What fork does is create a copy of the calling process. The newly created process is called the child, and the caller is the parent. This child process inherits everything that the parent has in memory, it’s an almost exact copy (pid and ppid are different, for instance).
One thing to be aware of is that if a process is using 200MB of memory, when it forks a child, the newly created process will use more 200MB. This can easily become an accidental “fork bomb”, that will consume all the available resources of the machine.

The second step is the exec. What exec does is replace the current process with a new one. The caller process is gone forever, and the new process takes its place. If you try to run this command in a terminal session:
exec vim


vim will be opened normally, as it was a direct call to it, but as soon as you close it, you will see that the terminal is gone as well. So here’s what happened:
You had a shell process running (bash, zsh or similar). In the moment that you called exec, passing vim and a parameter, it replaced the bash process with a vim process, so when you close vim, there is no shell there anymore.

If you are running a bash process, when you call, say, ls, to list your files, what actually is done is exactly this. The bash process calls fork to create an exact copy of itself, then call exec, to replace this copy with the ls process. When the lsprocess exits, you are back to the parent process, that is bash


A process is an instance of a running program;
Processes have some properties related to it (pid, ppid, tty, etc.);
Processes are created in a two step process: exec and fork;
Processes always exit with an exit code;
A process is a zombie if it is already dead but its parent still didn’t read its exit code with wait;
A process is an orphan if it is still alive but its parent isn’t.
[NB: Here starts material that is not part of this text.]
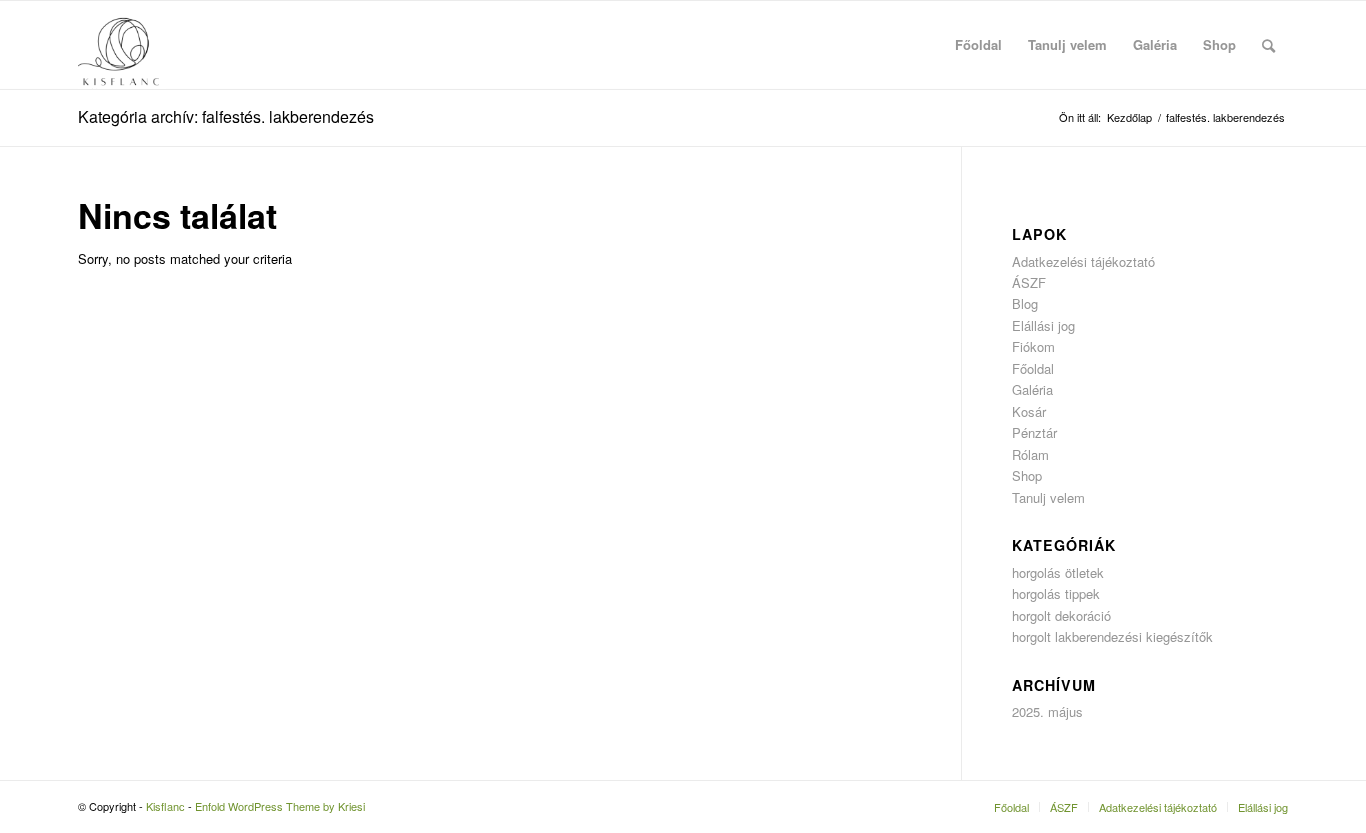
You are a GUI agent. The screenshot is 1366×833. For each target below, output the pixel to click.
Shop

The initprocess becomes the new parent;
A daemon is a process that runs in the background, and is not attached to a controlling terminal;
Signals are messages sent from one process to another
https://unix.stackexchange.com/questions/136637/why-do-we-need-to-fork-to-create-new-processes

The short answer is, fork is in Unix because it was easy to fit into the existing system at the time, and because a predecessor system at Berkeley had used the concept of forks.
From The Evolution of the Unix Time-sharing System (relevant text has been highlighted):
Process control in its modern form was designed and implemented within a couple of days. It is astonishing how easily it fitted into the existing system; at the same time it is easy to see how some of the slightly unusual features of the design are present precisely because they represented small, easily-coded changes to what existed. A good example is the separation of the fork and exec functions. The most common model for the creation of new processes involves specifying a program for the process to execute; in Unix, a forked process continues to run the same program as its parent until it performs an explicit exec. The separation of the functions is certainly not unique to Unix, and in fact it was present in the Berkeley time-sharing system, which was well-known to Thompson. Still, it seems reasonable to suppose that it exists in Unix mainly because of the ease with which fork could be implemented without changing much else. The system already handled multiple (i.e. two) processes; there was a process table, and the processes were swapped between main memory and the disk. The initial implementation of fork required only
1) Expansion of the process table
2) Addition of a fork call that copied the current process to the disk swap area, using the already existing swap IO primitives, and made some adjustments to the process table.
In fact, the PDP-7's fork call required precisely 27 lines of assembly code. Of course, other changes in the operating system and user programs were required, and some of them were rather interesting and unexpected. But a combined fork-exec would have been considerably more complicated, if only because exec as such did not exist; its function was already performed, using explicit IO, by the shell.
Since that paper, Unix has evolved. fork followed by exec is no longer the only way to run a program.
  • vfork was created to be a more efficient fork for the case where the new process intends to do an exec right after the fork. After doing a vfork, the parent and child processes share the same data space, and the parent process is suspended until the child process either execs a program or exits.
  • posix_spawn creates a new process and executes a file in a single system call. It takes a bunch of parameters that let you selectively share the caller's open files and copy its signal disposition and other attributes to the new process.
http://www.geeksforgeeks.org/linux-virtualization-using-chroot-jail/
A chroot on Unix operating systems is an operation that changes the apparent root directory for the current running process and its children. The programs that run in this modified environment cannot access the files outside the designated directory tree. This essentially limits their access to a directory tree and thus they get the name “chroot jail”.
The idea is that you create a directory tree where you copy or link in all the system files needed for a process to run. You then use the chroot system call to change the root directory to be at the base of this new tree and start the process running in that chrooted environment. Since it can’t actually reference paths outside the modified root, it can’t maliciously read or write to those locations.
Why is it required and how is it different from the virtual machines?
This is a Operating-system-level virtualization and is often used instead of virtual machines to create multiple isolated instances of the host OS. This is a kernel level virtualization and has practically no overhead as compared to Virtual Machines, which are a application layer virtualization, as a result it provides a very good method for creating multiple isolated instances on the same hardware. A virtual machine (VM) is a software implementation of a machine and they often exploit what is know as the Hardware Virtualization to render a virtual images of a working operating system.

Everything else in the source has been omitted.